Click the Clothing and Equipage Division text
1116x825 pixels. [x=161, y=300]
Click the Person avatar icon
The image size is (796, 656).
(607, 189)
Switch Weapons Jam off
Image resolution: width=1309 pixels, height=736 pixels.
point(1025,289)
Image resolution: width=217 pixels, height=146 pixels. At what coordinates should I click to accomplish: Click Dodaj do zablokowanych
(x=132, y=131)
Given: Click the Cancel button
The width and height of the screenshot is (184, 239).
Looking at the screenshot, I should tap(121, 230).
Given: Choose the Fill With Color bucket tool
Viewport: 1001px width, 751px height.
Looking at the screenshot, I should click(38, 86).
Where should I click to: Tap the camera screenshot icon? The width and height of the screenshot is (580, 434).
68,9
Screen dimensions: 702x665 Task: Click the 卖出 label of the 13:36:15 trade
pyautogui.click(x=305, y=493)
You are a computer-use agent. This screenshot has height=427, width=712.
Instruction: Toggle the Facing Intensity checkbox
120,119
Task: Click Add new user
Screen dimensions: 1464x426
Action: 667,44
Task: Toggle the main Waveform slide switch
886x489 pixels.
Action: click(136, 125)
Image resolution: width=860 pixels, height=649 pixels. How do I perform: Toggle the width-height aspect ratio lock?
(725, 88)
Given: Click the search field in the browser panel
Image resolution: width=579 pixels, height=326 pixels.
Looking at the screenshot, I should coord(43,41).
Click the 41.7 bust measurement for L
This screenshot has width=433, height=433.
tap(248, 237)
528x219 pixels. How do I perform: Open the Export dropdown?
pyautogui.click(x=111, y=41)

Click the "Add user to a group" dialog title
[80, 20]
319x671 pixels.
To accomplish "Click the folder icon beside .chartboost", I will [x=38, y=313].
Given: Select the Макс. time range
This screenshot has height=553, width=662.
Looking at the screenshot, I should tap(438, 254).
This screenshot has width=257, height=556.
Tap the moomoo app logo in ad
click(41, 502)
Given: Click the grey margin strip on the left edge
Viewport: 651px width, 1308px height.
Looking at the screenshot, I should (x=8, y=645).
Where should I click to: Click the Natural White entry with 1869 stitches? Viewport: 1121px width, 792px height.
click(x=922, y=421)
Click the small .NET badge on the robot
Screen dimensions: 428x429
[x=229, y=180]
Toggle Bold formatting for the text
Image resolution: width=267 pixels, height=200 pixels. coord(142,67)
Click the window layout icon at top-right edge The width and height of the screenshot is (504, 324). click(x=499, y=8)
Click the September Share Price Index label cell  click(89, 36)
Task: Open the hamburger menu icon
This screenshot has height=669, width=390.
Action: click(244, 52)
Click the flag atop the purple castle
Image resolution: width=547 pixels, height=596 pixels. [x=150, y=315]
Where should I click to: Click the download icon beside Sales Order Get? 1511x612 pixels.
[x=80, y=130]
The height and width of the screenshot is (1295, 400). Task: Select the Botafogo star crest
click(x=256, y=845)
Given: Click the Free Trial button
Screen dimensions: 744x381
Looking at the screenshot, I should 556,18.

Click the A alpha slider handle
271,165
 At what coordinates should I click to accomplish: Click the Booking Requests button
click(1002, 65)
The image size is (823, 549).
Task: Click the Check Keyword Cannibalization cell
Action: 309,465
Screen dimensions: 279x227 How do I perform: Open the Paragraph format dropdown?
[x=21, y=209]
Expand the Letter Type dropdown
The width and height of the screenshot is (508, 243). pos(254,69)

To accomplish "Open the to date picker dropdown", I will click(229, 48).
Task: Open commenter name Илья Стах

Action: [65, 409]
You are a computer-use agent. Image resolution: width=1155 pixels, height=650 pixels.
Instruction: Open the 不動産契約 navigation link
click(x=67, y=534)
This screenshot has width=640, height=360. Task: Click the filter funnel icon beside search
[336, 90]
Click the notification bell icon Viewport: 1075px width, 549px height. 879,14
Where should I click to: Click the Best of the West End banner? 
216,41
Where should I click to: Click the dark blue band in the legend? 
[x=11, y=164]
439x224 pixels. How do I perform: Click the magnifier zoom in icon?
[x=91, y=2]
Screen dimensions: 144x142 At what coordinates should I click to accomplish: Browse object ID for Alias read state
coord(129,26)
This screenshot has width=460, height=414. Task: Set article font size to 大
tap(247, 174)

★ ★ ★ ★

• PROBLEM DETAILS
Give back exactly the lines above, from the line containing "Task: Toggle the main Waveform slide switch" through the line containing "Given: Click the search", with both end lines and nothing more.

• FINAL ANSWER
Task: Toggle the main Waveform slide switch
886x489 pixels.
Action: click(136, 125)
Image resolution: width=860 pixels, height=649 pixels. How do I perform: Toggle the width-height aspect ratio lock?
(725, 88)
Given: Click the search field in the browser panel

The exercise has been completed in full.